Hospitals
to be cleared of elderley
States paid to remove elderly
Monday, 25
March 2008
By Matthew Franklin
news.com.au
KEVIN Rudd will pay
the states to clear the nation's hospital wards of 2000 elderly people who are
occupying valuable bed-space but who should be in nursing homes.
The
Prime Minister will bankroll "transitional" facilities under a $158 million
plan to ensure acute-care beds are used by people requiring surgery or treatment
for severe medical problems.
Patients undergoing rehabilitation will
also be moved to the new beds, which will cost taxpayers 10 times less to operate
than acute-care beds in conventional hospital wards.
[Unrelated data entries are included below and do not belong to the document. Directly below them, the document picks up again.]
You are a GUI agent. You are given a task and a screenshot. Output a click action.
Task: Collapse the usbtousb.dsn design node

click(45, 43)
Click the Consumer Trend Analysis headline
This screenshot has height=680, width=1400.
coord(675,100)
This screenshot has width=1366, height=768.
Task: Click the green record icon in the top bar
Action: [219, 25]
The move, fulfilling a
Labor election promise, will be finalised at the Council of Australian Governments
meeting in Adelaide tomorrow, when Mr Rudd will unroll the first results of his
attempt to cut waste of public money by promoting greater co-operation between
the commonwealth and the states.
But Mr Rudd will also use the meeting to
demand more accountability from the states on health, insisting they accept tough
performance reporting requirements to demonstrate efficiency in spending commonwealth
money.
News of the plans came yesterday as Liberal Party deputy leader Julie
Bishop warned that "wall-to-wall" Labor governments would use COAG to
conceal inefficiency, not solve the nation's problems.
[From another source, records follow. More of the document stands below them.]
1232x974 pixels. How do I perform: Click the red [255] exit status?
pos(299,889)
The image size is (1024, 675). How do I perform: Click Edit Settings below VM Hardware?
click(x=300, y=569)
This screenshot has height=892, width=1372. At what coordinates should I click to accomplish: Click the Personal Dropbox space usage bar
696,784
It also came as Queensland
Premier Anna Bligh accepted greater accountability on health and told other states
they had "nothing to fear" from publishing details of the relative performances
of hospitals.
Some states, particularly NSW, have opposed the commonwealth
push for the release of uniform hospital data as having the potential to lead
to the creation of hospital "league tables".
The COAG meeting,
the second since Labor's election win in November, will be briefed on implementation
plans for more than 20 Labor election policies, including an overhaul of commonwealth-state
financial relations and a plan to lift Year 12 school completion rates from the
present level of 75 per cent to 90 per cent by 2020.
The meeting will also
hear details of a wide-ranging attack on business red tape, including simplified
occupational health and safety requirements, payroll tax administration and building
codes, and the reform of trade and professional qualifications and licensing.
According
to Labor policy documents, each night 2300 beds in public hospitals are occupied
by elderly people awaiting placement in one of the nation's 2870 nursing homes.
A
spokesman for Health Minister Nicola Roxon yesterday confirmed commonwealth and
state officials had completed their implementation plan for Labor's aged-care
promises and would deliver the proposals to COAG tomorrow.
Labor would
deliver the funding - $158 million over five years - for 2000 beds for people
involved in the transition between hospital and residential aged care.
Under
the plan, the states would use the money to create facilities in existing buildings
or in new buildings.
Some of the funding will also be used to support people
who return to their homes while awaiting placement.
Running costs per patient
would drop because elderly people and those in rehabilitation need less medical
care as well as fewer doctors and nurses.
Labor said last year that
the average cost of running an acute-care bed in a hospital was $967 a day, while
the average cost to the commonwealth of an aged-care bed was $100 a day.
Government
sources said yesterday that if the Howard government had provided enough aged-care
beds to meet demand, the states and territories could have cut waste by more than
$937million a year, freeing up the money for use on surgical waiting lists or
other parts of the health system.
The sources said the lack of co-ordination
between the two levels of government created incredible waste, with the states
spending 10 times more to care for the aged than could have been spent in a properly
funded commonwealth aged care system.
The Government acted last week on
a long-term plan to boost nursing home places, offering $300 million in no-interest
loans for nursing home operators to build 2500 new nursing home beds around the
nation.
Ms Bligh told The Australian last night that 485 beds in Queensland
hospitals were occupied every night by people who were awaiting aged-care placement
or rehabilitation.
"That's 485 beds that are not being used for
acute-care purposes," Ms Bligh said.
"This has an enormous effect
on our ability to make progress on elective surgery and to meet the needs for
emergency care. I would expect that once those transitional beds are operational,
for us to be able to feel a demonstrable difference, and for that to show up in
our elective surgery data and in the the waiting times that people are waiting."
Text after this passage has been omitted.